En revanche, les conditions nécessaires à l'anisotropie magnétochirale, un flux de lumière non polarisée et un champ magnétique parallèle, sont fréquentes dans l'Univers. Reste à savoir si ces champs magnétiques, qui vont d'un dixième de millième de Tesla pour la Terre à près de cent millions de Tesla pour une étoile à neutron, sont capables de créer un excédent d'un énantiomère suffisant pour amorcer l'homochiralité biologique.

Référence :

  • G. L. J. A. Rikken and E. Raupach. Enantioselective magnetochiral photochemistry. Nature, Vol. 405, 22 juin 2000, pp. 932-935.

    Autre référence :

  • G. L. J. A. Rikken and E. Raupach. Observation of magnetochiral dichroism. Nature, vol. 390, pp. 493 (1997).


    1 La chiralité est une caractéristique de certains objets, comme la main, qui peuvent exister sous deux formes semblables mais non superposables : ainsi une main droite et une main gauche, images l'une de l'autre dans un miroir. Les deux mains sont donc énantiomères.
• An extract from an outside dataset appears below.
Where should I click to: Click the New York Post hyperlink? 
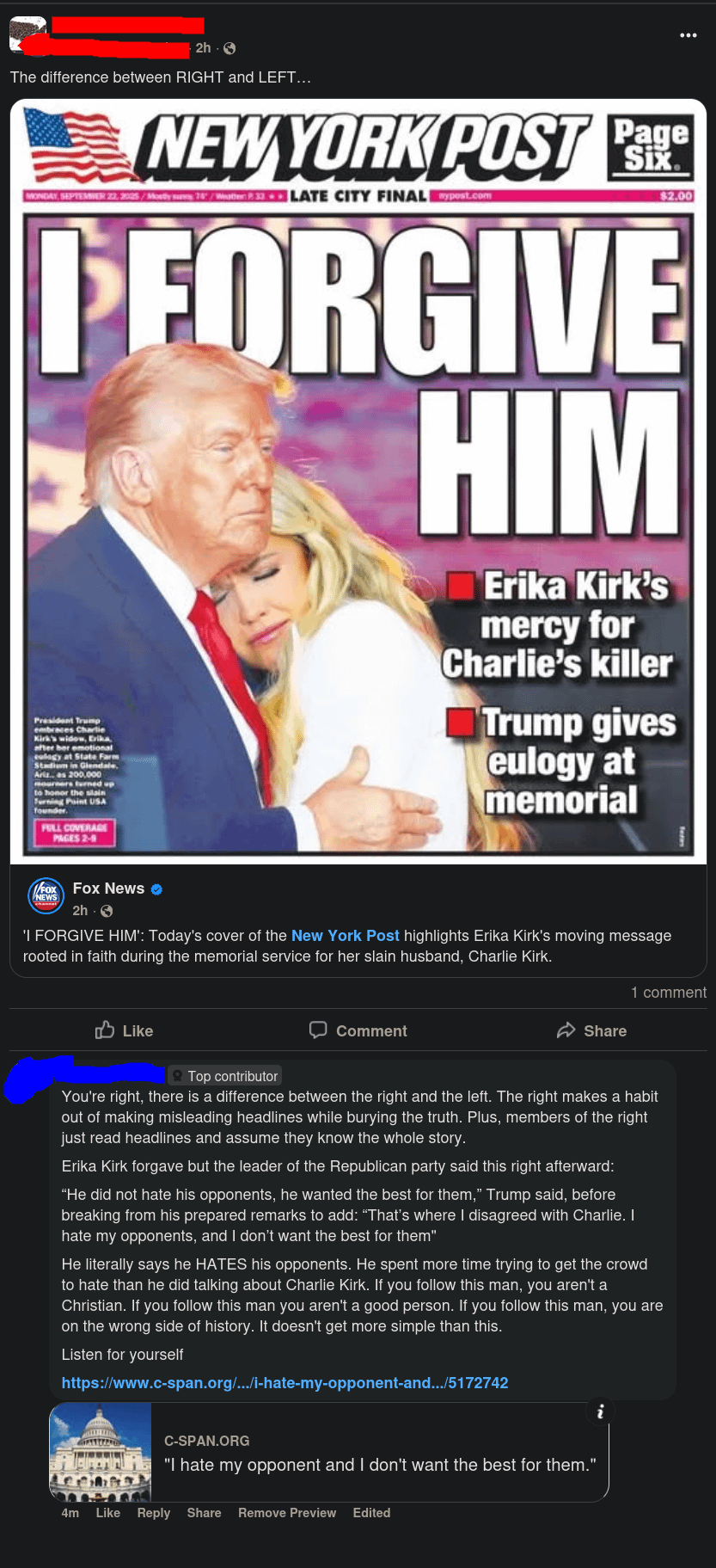pos(345,935)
Une synthèse énantiosélective permet de préparer sélectivement un énantiomère par rapport à l'autre.(Voir CNRS-Info n° 378, oct.-nov. 1999 et CNRS Info n° 383, avril 2000.

    2 Une solution est racémique quand elle comporte, à l'équilibre, des concentrations identiques d'énantiomères D et L.

    3 Il s'agit d'une différence entre l'absorption et la réfraction des deux énantiomères quine dépend pas de la polarisation de la lumière, mais de l'orientation relative de la lumière et du champ magnétique.

    4 Voir CNRS-Info n° 378, oct.-nov. 1999 (voir encadré).